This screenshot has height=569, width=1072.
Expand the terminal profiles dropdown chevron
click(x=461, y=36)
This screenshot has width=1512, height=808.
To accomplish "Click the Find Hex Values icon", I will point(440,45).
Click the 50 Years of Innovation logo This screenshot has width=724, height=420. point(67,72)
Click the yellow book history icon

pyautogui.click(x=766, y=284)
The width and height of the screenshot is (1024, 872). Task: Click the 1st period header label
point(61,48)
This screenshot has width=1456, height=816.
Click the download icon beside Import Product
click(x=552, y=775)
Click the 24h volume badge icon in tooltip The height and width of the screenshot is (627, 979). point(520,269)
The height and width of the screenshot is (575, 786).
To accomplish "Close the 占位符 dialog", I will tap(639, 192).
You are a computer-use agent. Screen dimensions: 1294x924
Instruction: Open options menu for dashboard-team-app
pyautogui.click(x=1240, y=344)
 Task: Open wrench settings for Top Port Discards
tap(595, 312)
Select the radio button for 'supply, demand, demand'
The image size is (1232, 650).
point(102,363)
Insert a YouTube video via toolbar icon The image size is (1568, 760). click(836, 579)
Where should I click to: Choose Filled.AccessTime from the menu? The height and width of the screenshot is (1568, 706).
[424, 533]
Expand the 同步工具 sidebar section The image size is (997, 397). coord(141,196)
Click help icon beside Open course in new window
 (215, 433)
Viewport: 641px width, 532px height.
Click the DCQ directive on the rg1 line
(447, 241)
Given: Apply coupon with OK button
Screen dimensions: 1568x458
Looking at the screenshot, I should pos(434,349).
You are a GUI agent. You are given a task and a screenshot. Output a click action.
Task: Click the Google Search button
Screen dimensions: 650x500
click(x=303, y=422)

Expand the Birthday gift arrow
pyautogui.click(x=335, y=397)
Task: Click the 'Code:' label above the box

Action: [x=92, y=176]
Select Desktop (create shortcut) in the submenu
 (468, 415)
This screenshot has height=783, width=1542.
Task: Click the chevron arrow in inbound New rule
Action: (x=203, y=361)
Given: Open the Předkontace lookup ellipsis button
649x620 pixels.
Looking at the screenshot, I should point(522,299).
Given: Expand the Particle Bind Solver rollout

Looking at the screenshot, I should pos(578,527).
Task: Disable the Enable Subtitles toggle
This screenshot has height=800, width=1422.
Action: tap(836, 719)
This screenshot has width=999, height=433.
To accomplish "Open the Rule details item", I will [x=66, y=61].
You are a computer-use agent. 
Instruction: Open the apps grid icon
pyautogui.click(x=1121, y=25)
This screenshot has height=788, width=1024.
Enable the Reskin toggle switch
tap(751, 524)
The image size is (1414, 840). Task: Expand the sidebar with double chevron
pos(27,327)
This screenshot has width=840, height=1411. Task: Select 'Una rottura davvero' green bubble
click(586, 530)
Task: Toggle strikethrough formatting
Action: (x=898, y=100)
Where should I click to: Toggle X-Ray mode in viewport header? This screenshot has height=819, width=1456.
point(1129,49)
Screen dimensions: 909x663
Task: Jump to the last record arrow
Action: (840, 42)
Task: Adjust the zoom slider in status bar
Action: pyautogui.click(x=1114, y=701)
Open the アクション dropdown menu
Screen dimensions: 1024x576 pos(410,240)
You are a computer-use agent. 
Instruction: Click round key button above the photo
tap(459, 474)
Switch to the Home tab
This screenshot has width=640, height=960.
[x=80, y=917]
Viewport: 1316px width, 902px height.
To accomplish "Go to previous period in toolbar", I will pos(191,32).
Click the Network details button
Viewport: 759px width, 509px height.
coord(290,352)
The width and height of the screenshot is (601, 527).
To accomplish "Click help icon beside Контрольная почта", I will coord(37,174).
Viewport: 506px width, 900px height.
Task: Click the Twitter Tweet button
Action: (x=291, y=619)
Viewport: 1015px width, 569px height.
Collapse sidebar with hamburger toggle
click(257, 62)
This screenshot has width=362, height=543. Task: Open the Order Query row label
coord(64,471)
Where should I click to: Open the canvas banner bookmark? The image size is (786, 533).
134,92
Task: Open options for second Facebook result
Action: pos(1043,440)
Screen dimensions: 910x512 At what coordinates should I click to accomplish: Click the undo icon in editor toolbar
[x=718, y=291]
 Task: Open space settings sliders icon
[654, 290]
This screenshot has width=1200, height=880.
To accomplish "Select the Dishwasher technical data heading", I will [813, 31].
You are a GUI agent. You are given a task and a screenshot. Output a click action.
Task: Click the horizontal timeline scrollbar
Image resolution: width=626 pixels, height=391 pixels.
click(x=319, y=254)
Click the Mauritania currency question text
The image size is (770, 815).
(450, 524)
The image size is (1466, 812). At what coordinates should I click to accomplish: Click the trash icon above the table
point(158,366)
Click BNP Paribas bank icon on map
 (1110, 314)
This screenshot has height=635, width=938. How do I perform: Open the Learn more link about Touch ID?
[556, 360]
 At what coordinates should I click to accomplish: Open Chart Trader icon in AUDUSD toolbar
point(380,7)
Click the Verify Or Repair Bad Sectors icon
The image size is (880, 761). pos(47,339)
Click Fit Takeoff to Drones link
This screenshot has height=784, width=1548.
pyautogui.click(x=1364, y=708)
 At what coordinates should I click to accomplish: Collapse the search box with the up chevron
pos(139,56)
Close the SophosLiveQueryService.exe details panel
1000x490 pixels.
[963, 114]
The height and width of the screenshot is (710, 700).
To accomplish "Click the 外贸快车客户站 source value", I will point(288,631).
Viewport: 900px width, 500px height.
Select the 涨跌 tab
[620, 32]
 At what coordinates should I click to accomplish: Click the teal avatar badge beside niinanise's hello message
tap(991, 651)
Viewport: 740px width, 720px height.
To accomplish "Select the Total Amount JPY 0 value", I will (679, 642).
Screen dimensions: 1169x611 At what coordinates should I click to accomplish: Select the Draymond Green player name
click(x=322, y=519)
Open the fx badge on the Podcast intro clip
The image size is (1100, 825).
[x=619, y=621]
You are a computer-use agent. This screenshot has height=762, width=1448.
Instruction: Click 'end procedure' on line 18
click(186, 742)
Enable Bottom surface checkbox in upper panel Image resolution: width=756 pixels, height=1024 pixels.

* * *

OPIS ZADANIA: Przekształć w listę numerowaną wiersze wpisów, zaczynając od samego początku i kończąc na wierszu zawierającym „pyautogui.click(x=766, y=284)” (włącznie z nim). Pomiń puste wiersze.

POPRAWNY WYNIK:
1. This screenshot has height=569, width=1072.
2. Expand the terminal profiles dropdown chevron
3. click(x=461, y=36)
4. This screenshot has width=1512, height=808.
5. To accomplish "Click the Find Hex Values icon", I will point(440,45).
6. Click the 50 Years of Innovation logo This screenshot has width=724, height=420. point(67,72)
7. Click the yellow book history icon
8. pyautogui.click(x=766, y=284)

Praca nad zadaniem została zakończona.